From a neurological standpoint, areas of the human brain involved in moral attitudes only reach maturity in the mid-20s, said the doctor.
It is also around mid-adolescence to adulthood that an individual starts to make sense of law and societal order, which makes the moral sense of a 9-year-old "very immature," he said.
And even if a child understands right from wrong, it does not mean that he can resist threats from criminally-minded adults, realize the full consequences of his actions or seek government help, said Dellosa.
Most juvenile offenders are also impoverished and commit crimes to survive, he said.
"Most children who commit crimes do so out of necessity, in order to survive. They are mostly impoverished children who grow up in crime-laden environments. These innocent children are influenced/pressured/threatened to engage in criminal behaviors by peers, adults, and syndicates," he said.

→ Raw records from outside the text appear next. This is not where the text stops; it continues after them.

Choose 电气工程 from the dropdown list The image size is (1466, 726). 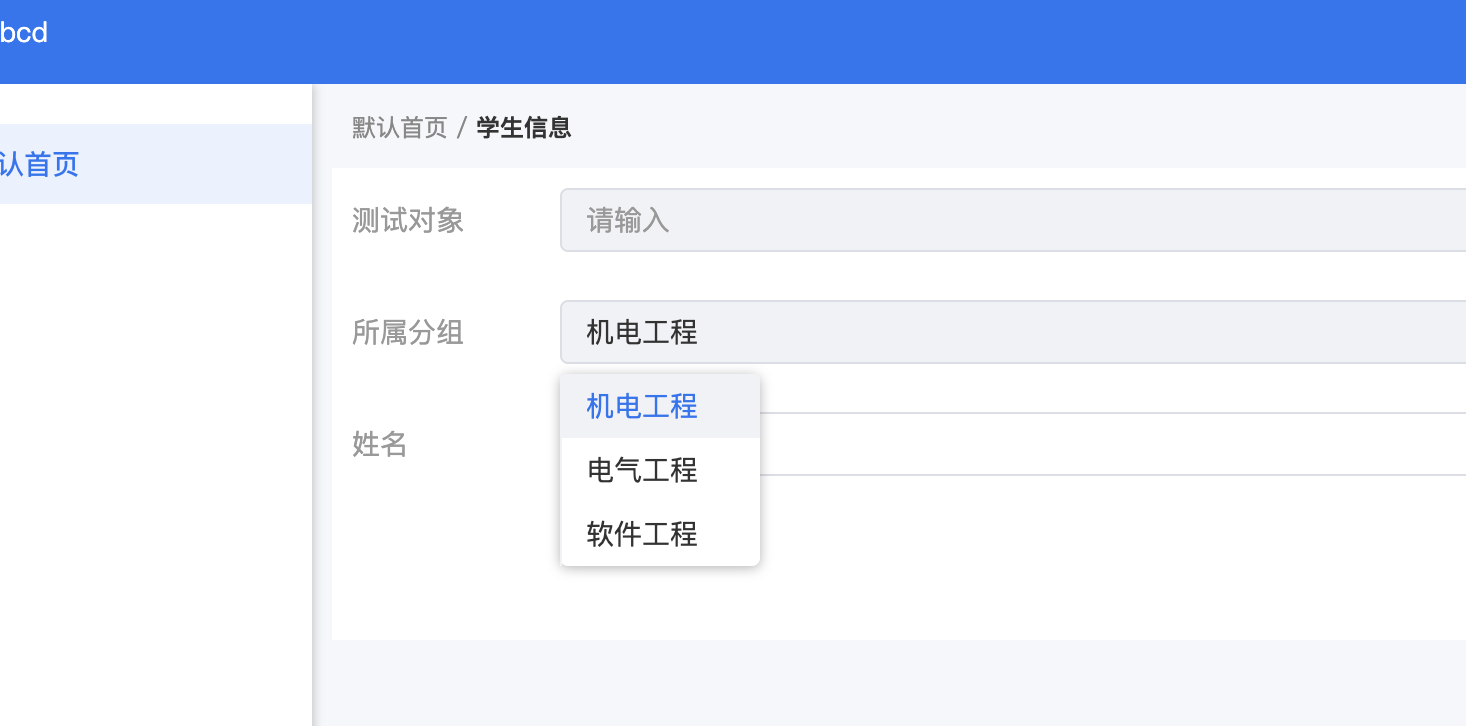click(660, 470)
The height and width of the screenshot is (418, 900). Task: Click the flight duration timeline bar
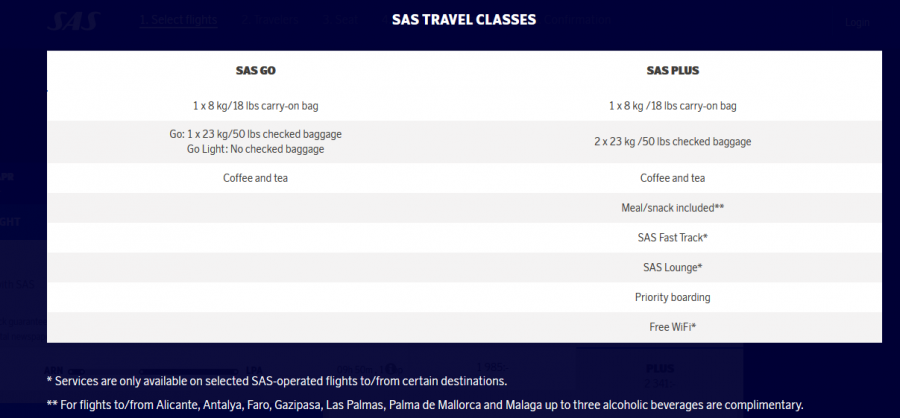click(x=188, y=371)
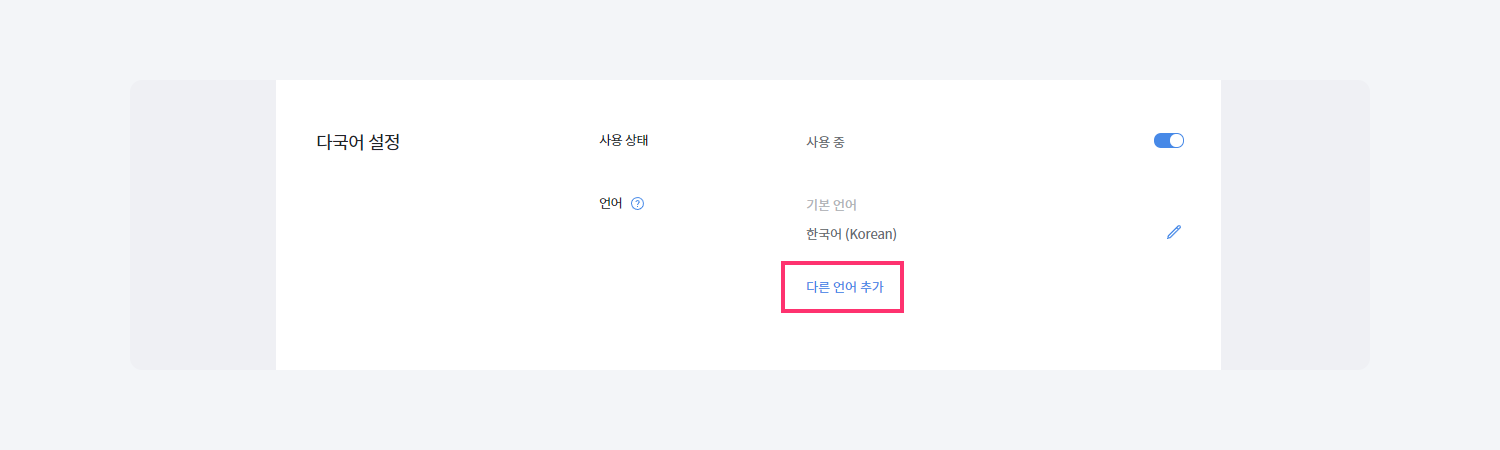Click the 사용 상태 label
Screen dimensions: 1500x450
pyautogui.click(x=623, y=140)
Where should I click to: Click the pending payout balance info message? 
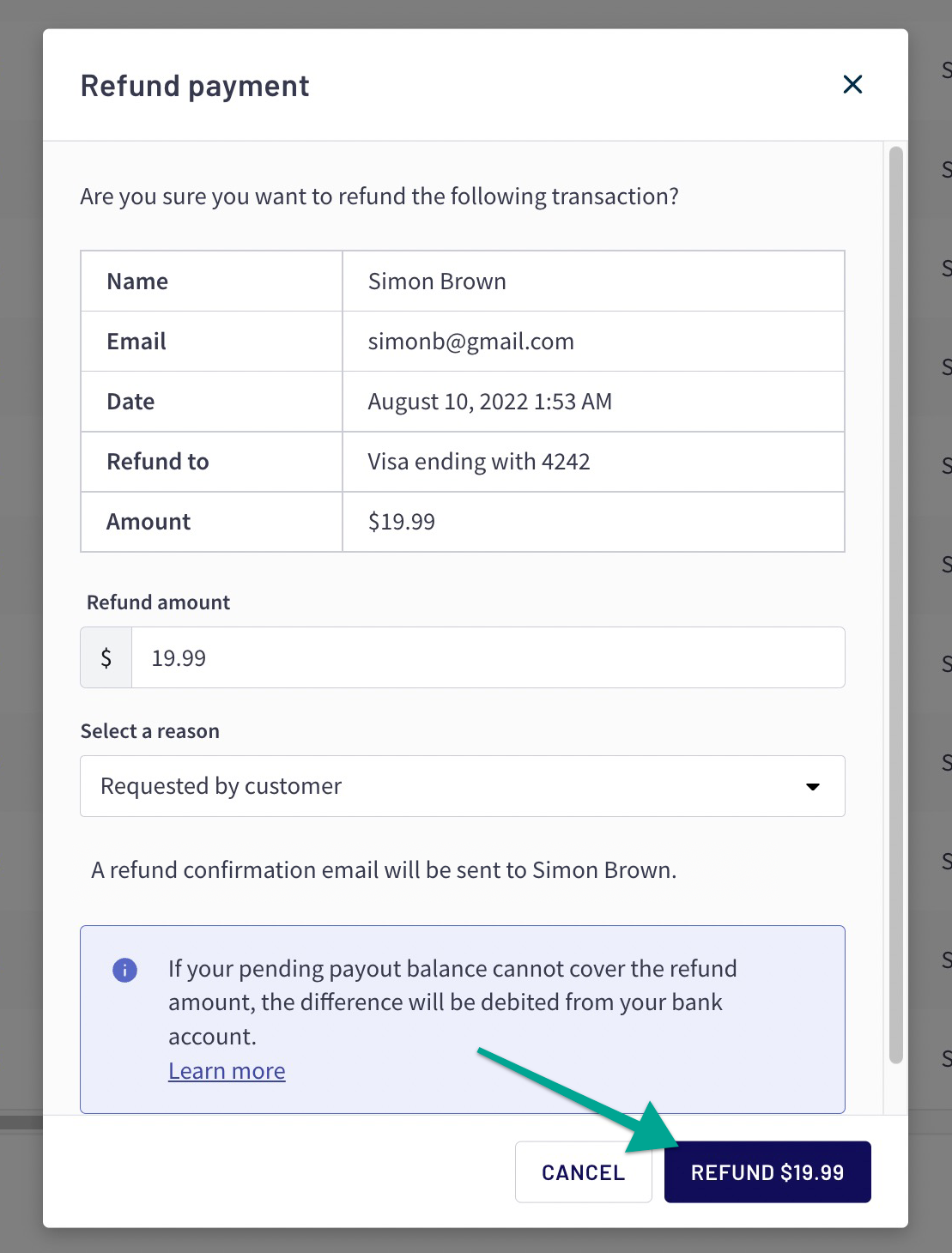point(452,1002)
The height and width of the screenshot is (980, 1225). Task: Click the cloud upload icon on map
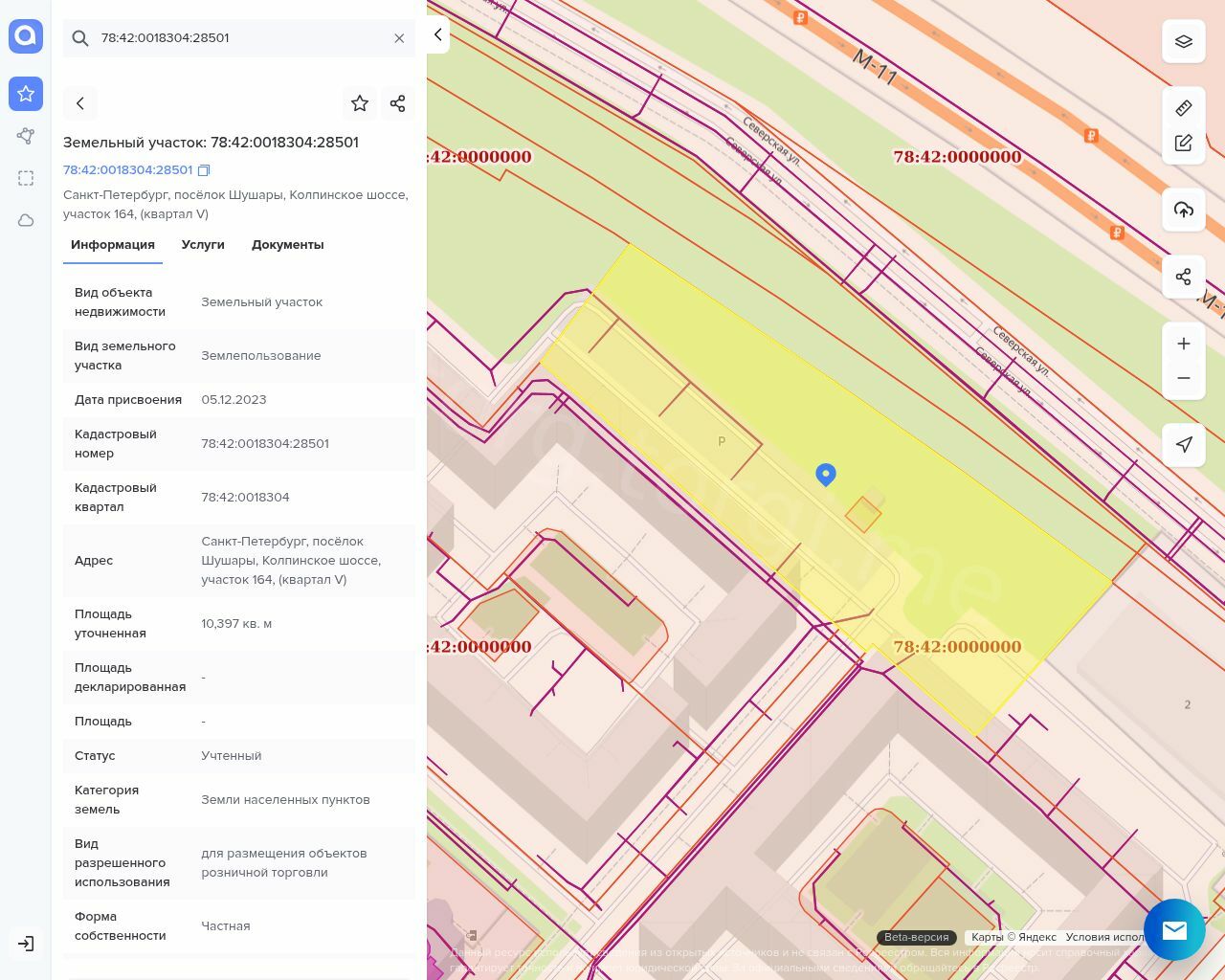pos(1184,211)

Many of them, Dellosa added, may be victims of domestic violence and could have mental health issues that need treatment.
"Their mental health issues are a contributing factor to why they behave criminally. For instance, these children may be victims of child abuse, domestic violence, or substance-dependent parents. Some children suffer from ADHD or antisocial personality disorder," he said.
"Labeling children as criminals and incarcerating children with hardened adult criminals will only cement their identities as criminals, thereby lessening, or sadly, even obliterating their chances for rehabilitation and reformation," he added.
Instead of lowering the age of criminal liability, the government should provide jobs, mental health services and spiritual outreach to families of potential juvenile delinquents, said Dellosa.
Authorities should also go after syndicates that may be exploiting children and improve facilities and diversion program for them, he said.
"Children in conflict with the law should be rehabilitated and restored. Let’s not lose hope on them," he said.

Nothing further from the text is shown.